### Work instructions
Pictures aside, can you reproduce the records word for word?

### Material for this exercise
----

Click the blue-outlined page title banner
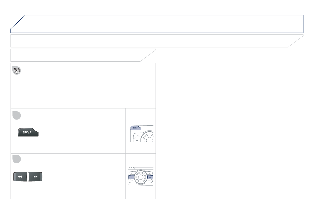This screenshot has width=314, height=209. pyautogui.click(x=157, y=24)
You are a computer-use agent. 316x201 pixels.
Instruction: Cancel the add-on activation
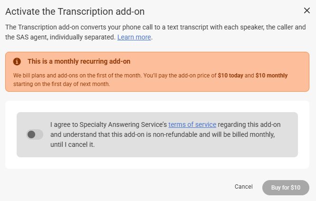[x=243, y=187]
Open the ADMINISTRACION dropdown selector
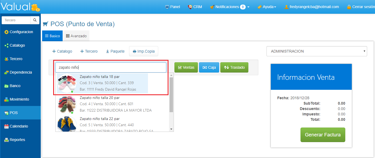This screenshot has height=158, width=375. coord(316,51)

----

### Answer space
Click the blue-outlined page title banner
This screenshot has width=314, height=209. pyautogui.click(x=157, y=24)
You are a computer-use agent. 316x201 pixels.
Instruction: Cancel the add-on activation
[x=243, y=187]
Open the ADMINISTRACION dropdown selector
This screenshot has height=158, width=375. coord(316,51)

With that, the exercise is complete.